To broaden the use of emulsions in industrial applications, co-corresponding authors Vivek Arjunan Vasantha and Nanji Hadia and their colleagues at A*STAR’s Institute of Chemical and Engineering Science (ICES) turned to ‘Pickering emulsions,’ where nanoparticles take the place of surfactants to stabilize small droplets. Pickering emulsions are kinetically stabilized by nanoparticles at the liquid-liquid interface, overcoming instability issues associated with high temperatures and salinity.
In this proof-of-concept study, Vasantha used simple chemistry to bond brine-soluble zwitterions—molecules with negatively and positively charged fragments—with oil-soluble styrene monomers. Subsequently, when these hybrids were combined with unmodified styrene monomers using a one-step emulsion copolymerization, they self-assembled into small spherical polystyrene nanoparticles covered in a mesh of zwitterions.
“These zwitterionic nanoparticles can be made with one-step copolymerization, removing the need for complex manufacturing and purification processes,” said Ludger Stubbs, a Senior Research Scientist at ICES and a co-author on the study. In addition to being simple to manufacture, the zwitterionic nanoparticles remained stable in industrial salt concentrations and at elevated temperatures.
“Microscope images showed that the nanoparticles indeed formed a rigid, protective barrier between oil and brine, making this the first time such stable emulsions have been prepared using zwitterionic nanoparticles without further chemical additives,” Hadia explained.

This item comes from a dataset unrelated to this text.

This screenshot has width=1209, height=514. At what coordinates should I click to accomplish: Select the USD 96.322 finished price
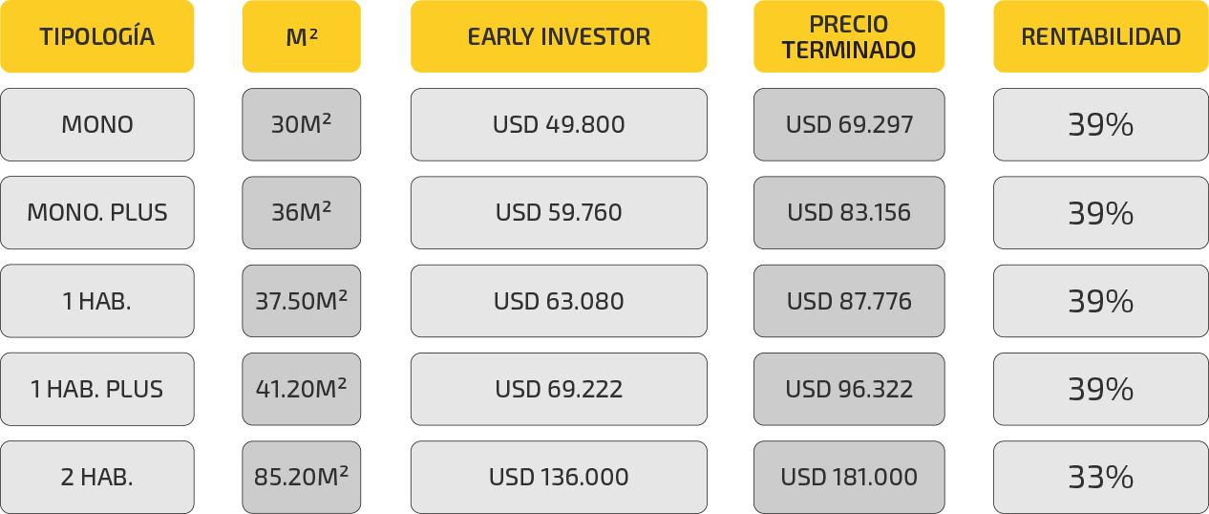click(848, 389)
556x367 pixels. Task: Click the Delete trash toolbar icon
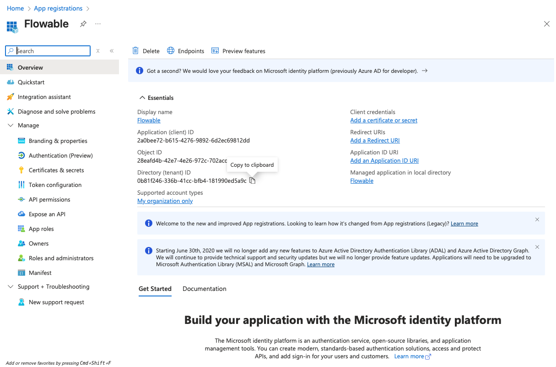(x=135, y=51)
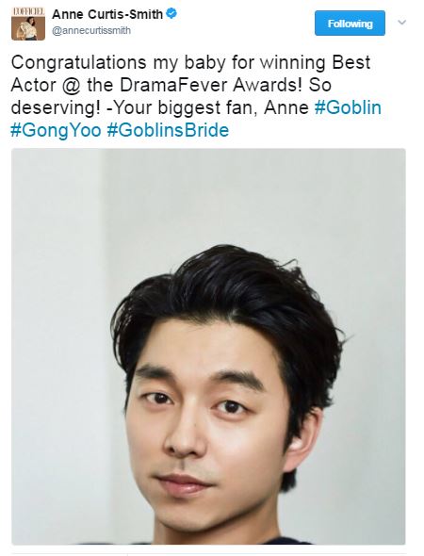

Moving forward, the researchers hope to create nanoparticles that are highly responsive to their chemical environments, resulting in smart nanofluids that can form or break emulsions on demand. Such nanofluids would have significant technological applications, from biological environments to oilfield deployment, enhancing the capabilities of industrial chemistry.
The A*STAR researchers contributing to this research are from the Institute of Chemical and Engineering Sciences (ICES).